Persijap di Ujung Tanduk, Gagal Menang Bisa Seret ke Jurang Degradasi
- VIVA Jogja/Josef Hidayat
JEPARA, VIVA Jogja — Persijap Jepara tak punya lagi ruang untuk terpeleset. Menjamu Bhayangkara Presisi Lampung FC pada pekan ke-27 BRI Super League 2025/26 di Stadion Gelora Bumi Kartini, Sabtu (11/4), Laskar Kalinyamat berada dalam tekanan penuh.
Tiga poin bukan target melainkan kewajiban. Dengan koleksi 22 poin dan masih tertahan di peringkat ke-14, posisi Persijap sangat rapuh. Selisih tipis dengan tim-tim di bawah membuat satu hasil buruk saja berpotensi menyeret mereka ke zona degradasi.

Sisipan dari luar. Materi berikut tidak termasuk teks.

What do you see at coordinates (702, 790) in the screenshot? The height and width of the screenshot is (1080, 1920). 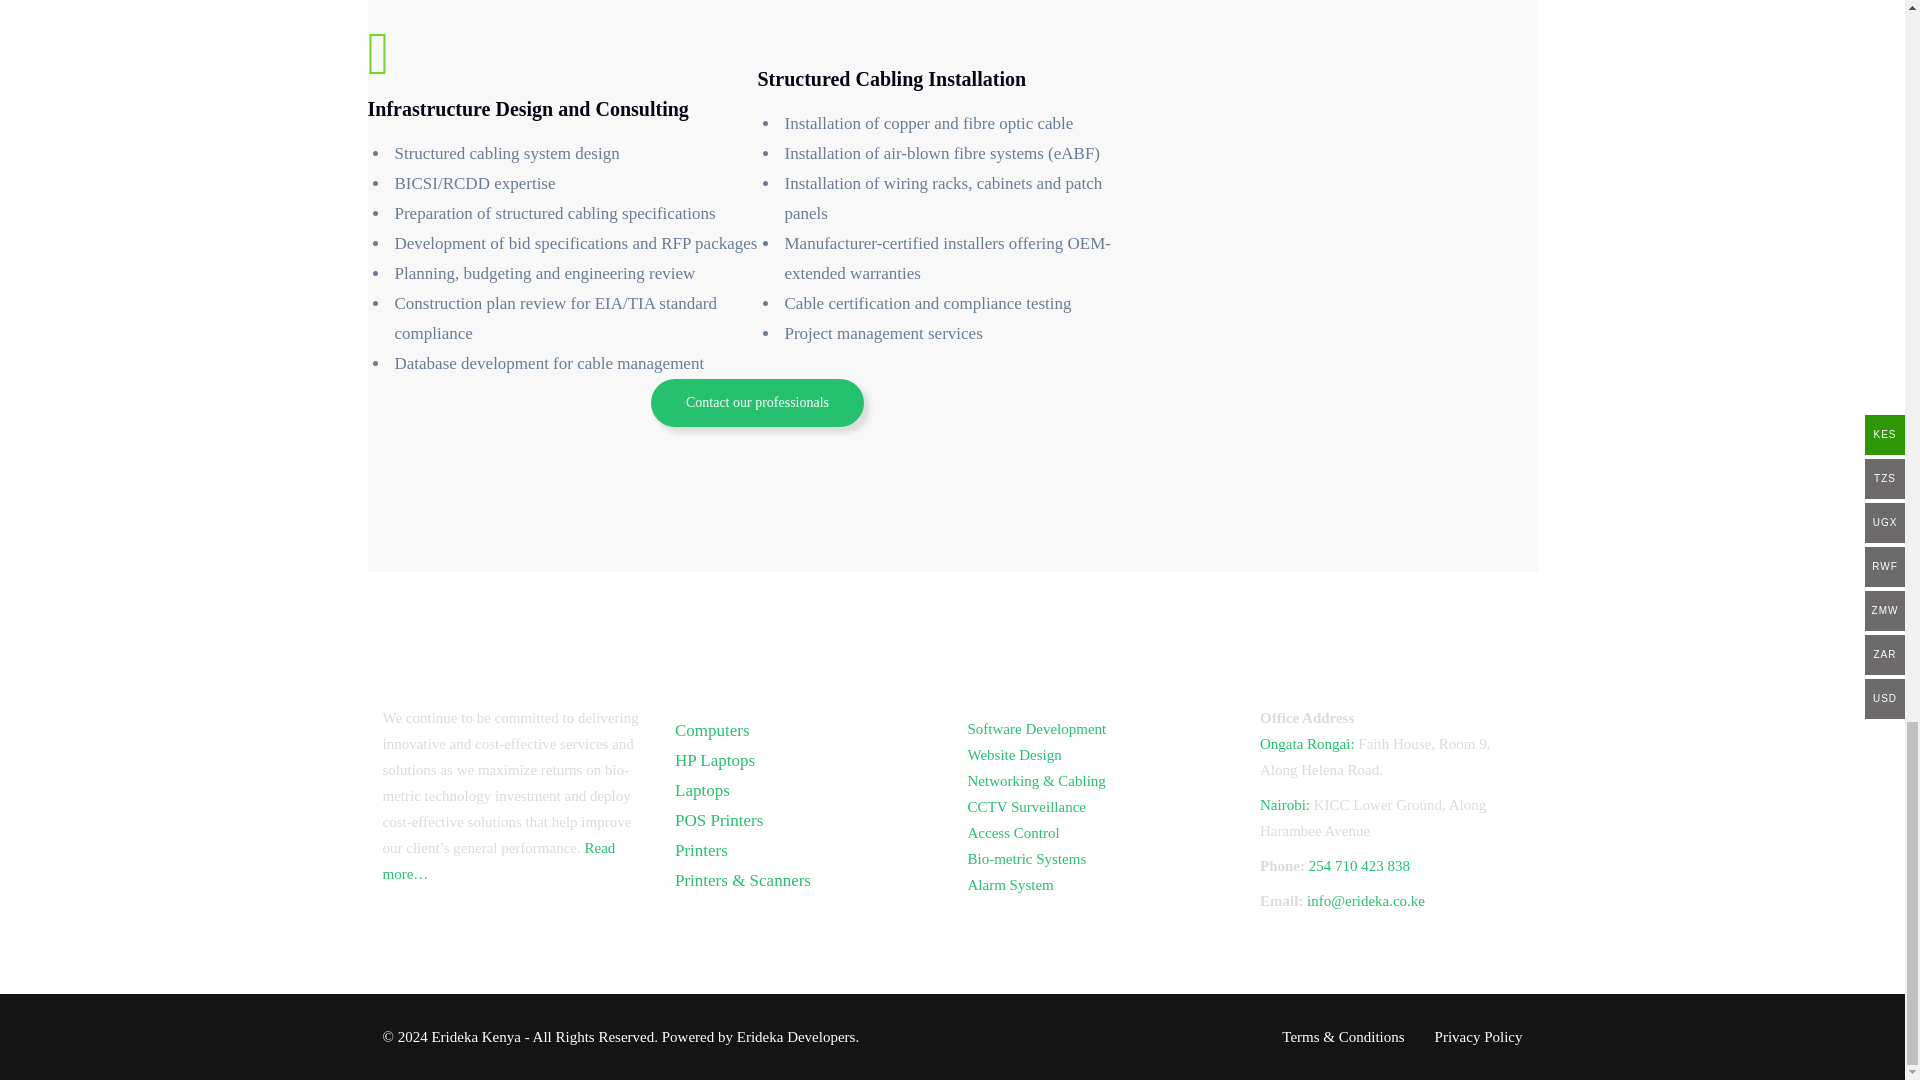 I see `Laptops` at bounding box center [702, 790].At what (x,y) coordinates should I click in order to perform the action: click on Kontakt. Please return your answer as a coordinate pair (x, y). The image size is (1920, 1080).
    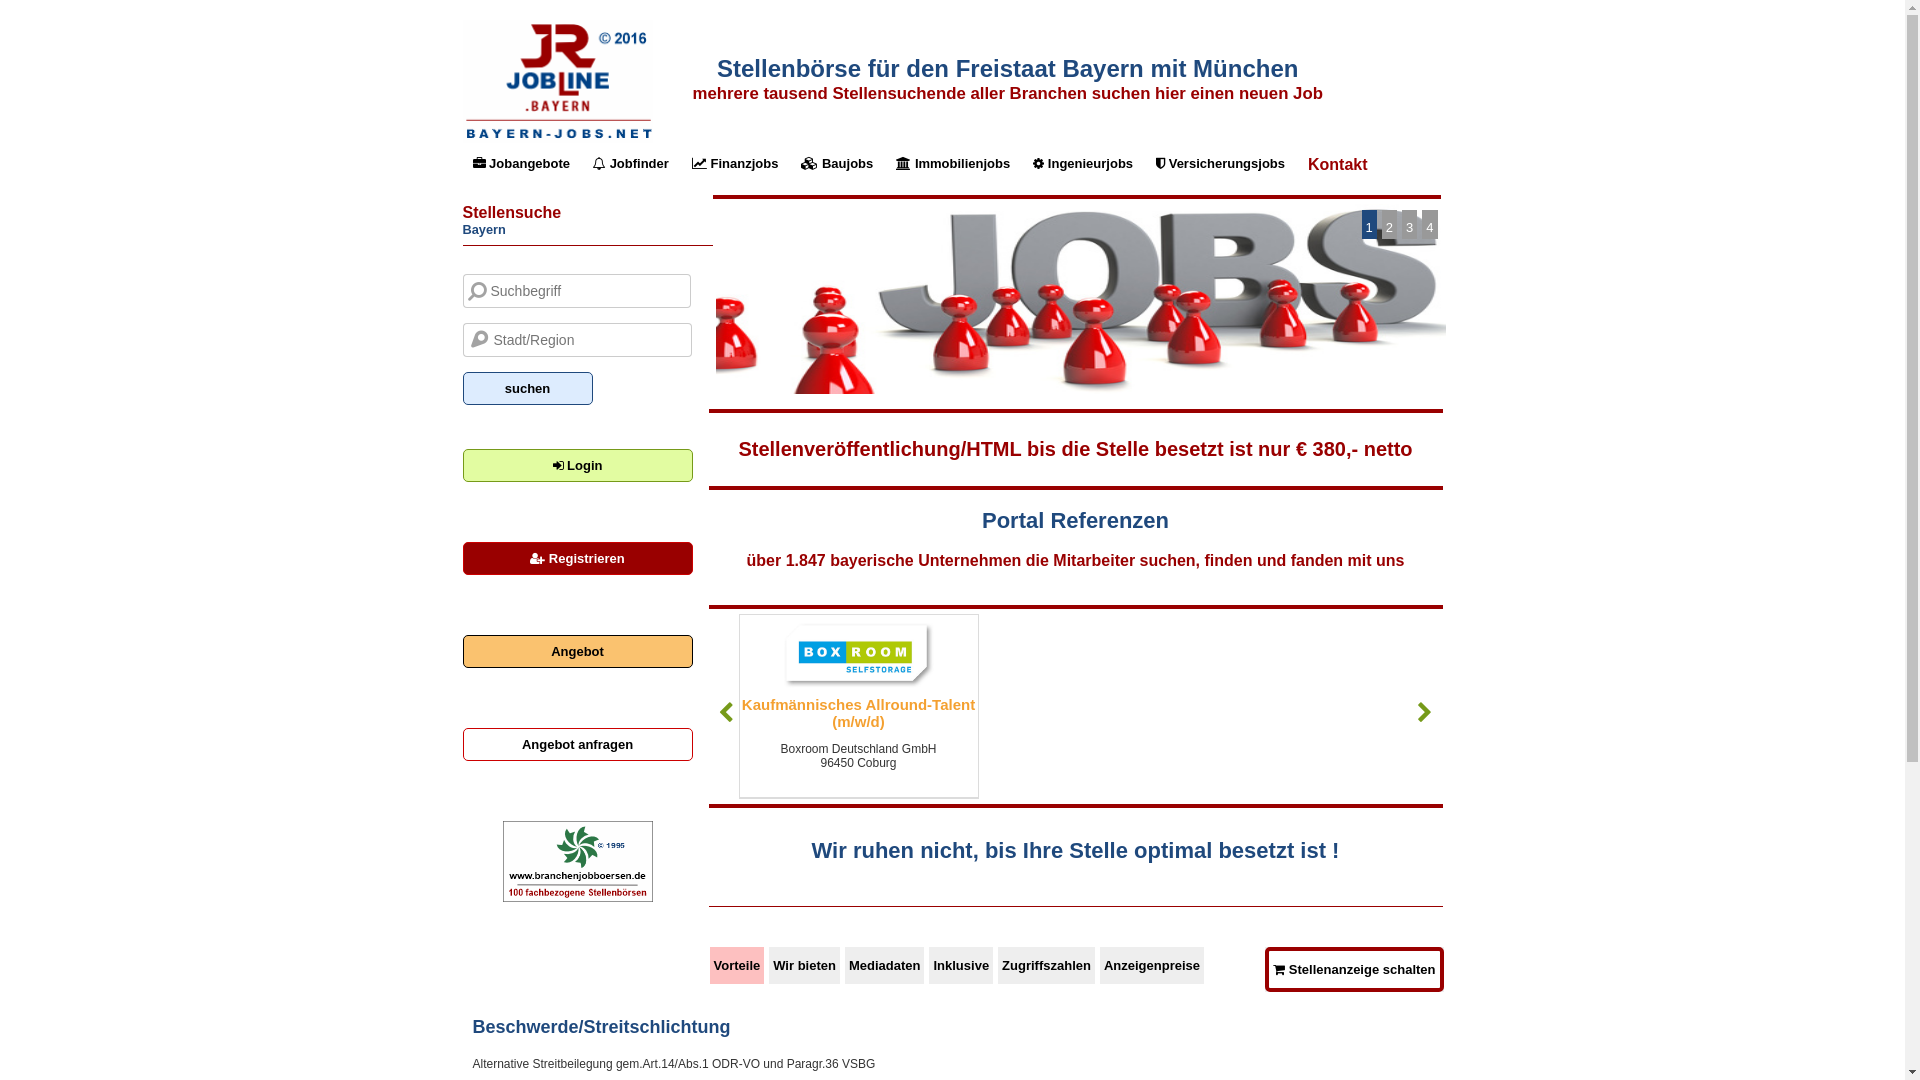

Pelatih Mario Lemos tak menutup fakta pahit tersebut. Ia menegaskan bahwa setiap laga kini bernilai final bagi timnya. “Persaingan sangat ketat. Satu pertandingan bisa langsung mengubah posisi. Kami harus menang,” tegasnya.
Situasi makin menekan jika melihat tren lima laga terakhir. Meski tak terkalahkan, empat hasil imbang justru menjadi “jebakan halus” yang menahan Persijap di papan bawah cukup untuk bertahan, tapi gagal menjauh.
Lebih buruk lagi, bayang-bayang kekalahan 0-2 di pertemuan pertama dari Bhayangkara masih membekas. Artinya, lawan datang dengan kepercayaan diri, sementara Persijap membawa beban revans sekaligus tuntutan bertahan hidup.
Dengan hanya delapan laga tersisa, margin kesalahan nyaris nol. Gagal menang di kandang sendiri bukan hanya soal kehilangan poin—tetapi membuka pintu lebar menuju jurang degradasi. Di titik ini, Persijap tak lagi bicara soal strategi jangka panjang. Ini soal bertahan hidup. Menang, atau bersiap terseret.